- 20 Marks
Question
You are the manager responsible for the audit of Seraphim Nigeria Limited, a manufacturing company which produces biscuits. The company’s financial year ended on December 31, 2018, and you are reviewing the audit work which was completed on a number of material balances and transactions: assets held for sale, capital expenditure, and payroll expenses.
A summary of the audit procedures carried out by the audit team is given below:
(i) Provision for Restructuring:
The board approved changes in the management structure of the company. The directors determined that the company was ‘top heavy’ and decided that 80% of the middle management staff should be laid off. The Finance Director had estimated the cost of the restructuring to be N180 million and a manual journal has been posted to record a provision for restructuring costs. The Finance Director has overridden the segregation of duties control by posting this journal and approving it himself. He told the team that he had done it because he wanted to preserve the confidentiality of the transaction. The audit team discussed the planned restructuring with the Managing Director (MD). The audit team relied on the discussions with the MD and the board resolution approving the restructuring as audit evidence.
(ii) Investments:
The company’s investments trading portfolio is outsourced to a fund manager – Hala Funds Management Limited, which processed all trades done by the company. The investments balance and income on investments recorded in the financial statements have been traced and agreed to year-end reports from the service organization. The audit team relied on the reports from the fund manager which was given to them by the Chief Financial Officer (CFO) of the company.
Based on discussions, the audit team determined that the CFO had not classified the investments in line with the requirements of IFRS 9, and the interest income on its bonds investment was computed using the contractual rate.
The company made some investments directly without passing them through the fund manager, which is not in line with the company’s policy. The audit team traced and agreed those transactions to the bank statement. The amounts of investments made directly without involving the fund manager were not considered material.
Required:
For each of the two matters described above:
(a) Comment on the sufficiency and appropriateness of the audit evidence obtained. (10 Marks)
(b) Recommend further audit procedures to be performed by the audit team. (8 Marks)
(c) Explain the matters which should be included in a report in accordance with ISA 265: Communicating Deficiencies in Internal Controls to Those Charged with Governance and Management. (2 Marks)
Answer
Part (i): Provision for Restructuring
(a) Sufficiency and Appropriateness of Audit Evidence Obtained
- Insufficiency of Evidence: The audit team relied only on discussions with the MD and the board resolution approving the restructuring. These are not sufficient or reliable audit evidence as they lack corroborative support.
- Inappropriate Evidence: The Finance Director’s override of segregation of duties weakens the reliability of the provision journal. A lack of independent review introduces a risk of misstatement.
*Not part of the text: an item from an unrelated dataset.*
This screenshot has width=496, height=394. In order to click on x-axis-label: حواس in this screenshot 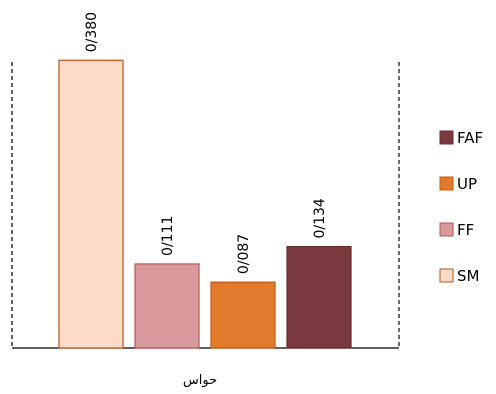, I will do `click(200, 380)`.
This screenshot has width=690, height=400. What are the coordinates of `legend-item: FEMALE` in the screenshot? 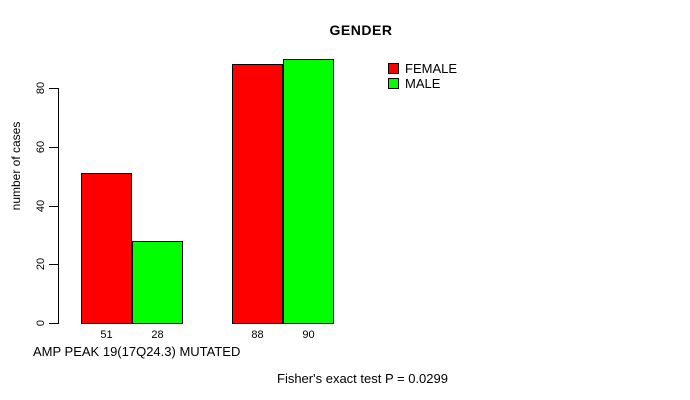 It's located at (422, 68).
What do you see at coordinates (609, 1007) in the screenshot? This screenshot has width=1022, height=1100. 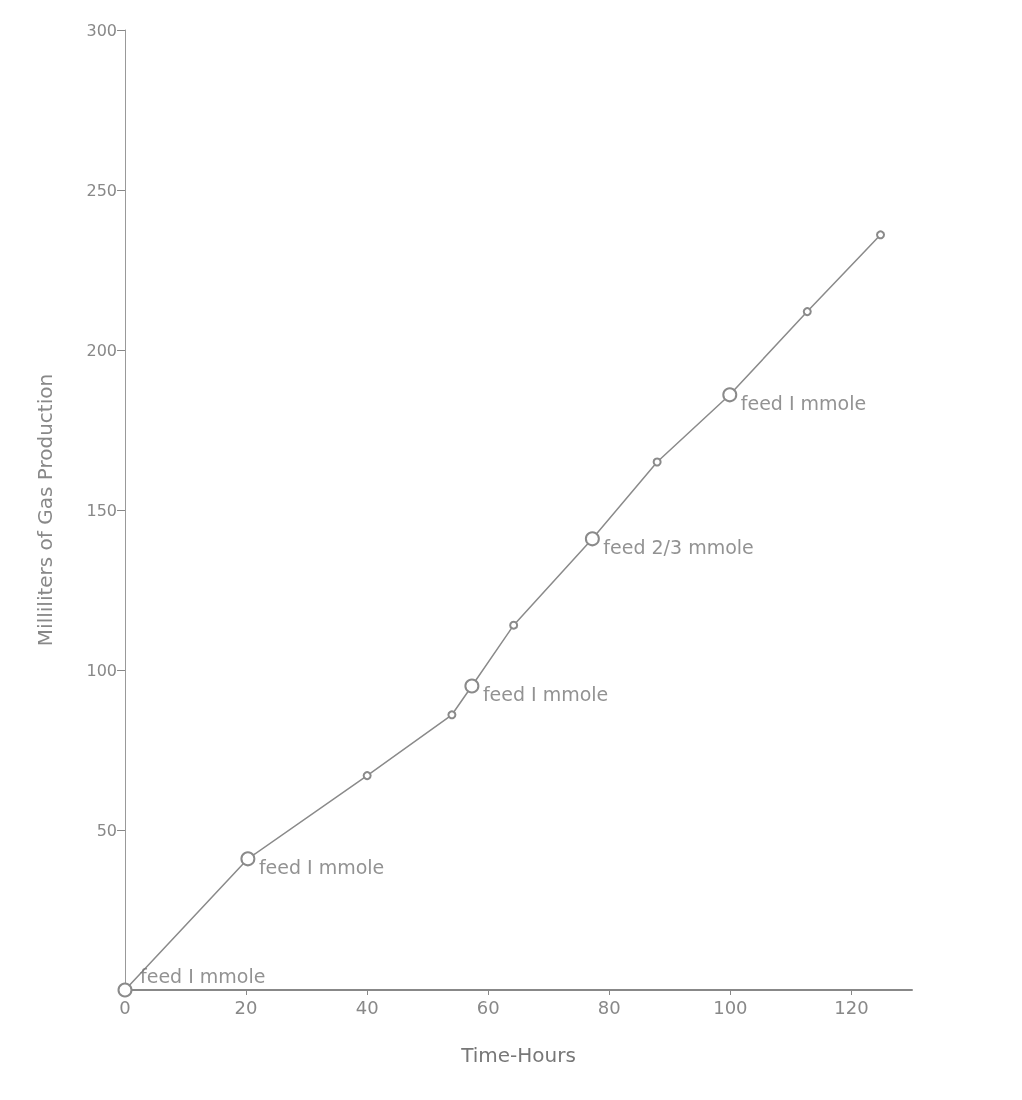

(b) Recommended Further Audit Procedures
- Obtain Supporting Documents: Review calculations, estimates, and assumptions supporting the N180 million provision.
- Inspect Employee Communication: Verify communication sent to affected employees regarding the restructuring.
- Review Contractual Obligations: Examine termination agreements or contracts to validate the estimated costs.
- Subsequent Events Review: Verify whether the restructuring was implemented after year-end and compare actual costs incurred with the provision.
(c) Matters for Report in Line with ISA 265
- Segregation of Duties Override: Highlight that the Finance Director posted and approved the provision journal, bypassing controls.
- Lack of Supporting Evidence: Report the reliance on verbal evidence (discussions with the MD) without corroborative documentation.
Part (ii): Investments
(a) Sufficiency and Appropriateness of Audit Evidence Obtained
- Reliance on Fund Manager’s Reports: The reports from the fund manager were provided by the CFO without independent confirmation. This introduces a risk of misstatement if the reports were altered or incomplete.
- Improper Classification: The investments were not classified per IFRS 9, indicating non-compliance with accounting standards.
- Policy Non-Adherence: Direct investments outside the fund manager’s purview were not reviewed for compliance with company policy.
(b) Recommended Further Audit Procedures
- Obtain Direct Confirmation: Confirm balances and income directly from the fund manager to ensure accuracy and completeness.
- Verify IFRS 9 Compliance: Reassess the classification of investments to ensure compliance with the standard.
- Recompute Interest Income: Verify the accuracy of bond interest income calculations using the effective interest rate method.
- Inspect Direct Investments: Review the rationale and authorization for direct investments to ensure they align with company policies.
(c) Matters for Report in Line with ISA 265
- Policy Non-Adherence: Report the deviation from company policy regarding direct investments without the fund manager’s involvement.
- Accounting Non-Compliance: Highlight the CFO’s failure to classify investments in line with IFRS 9.
Conclusion
For both matters, the audit team should strengthen their evidence through independent confirmations and compliance reviews. Internal control deficiencies, including policy deviations and control overrides, should be promptly communicated to governance for corrective action.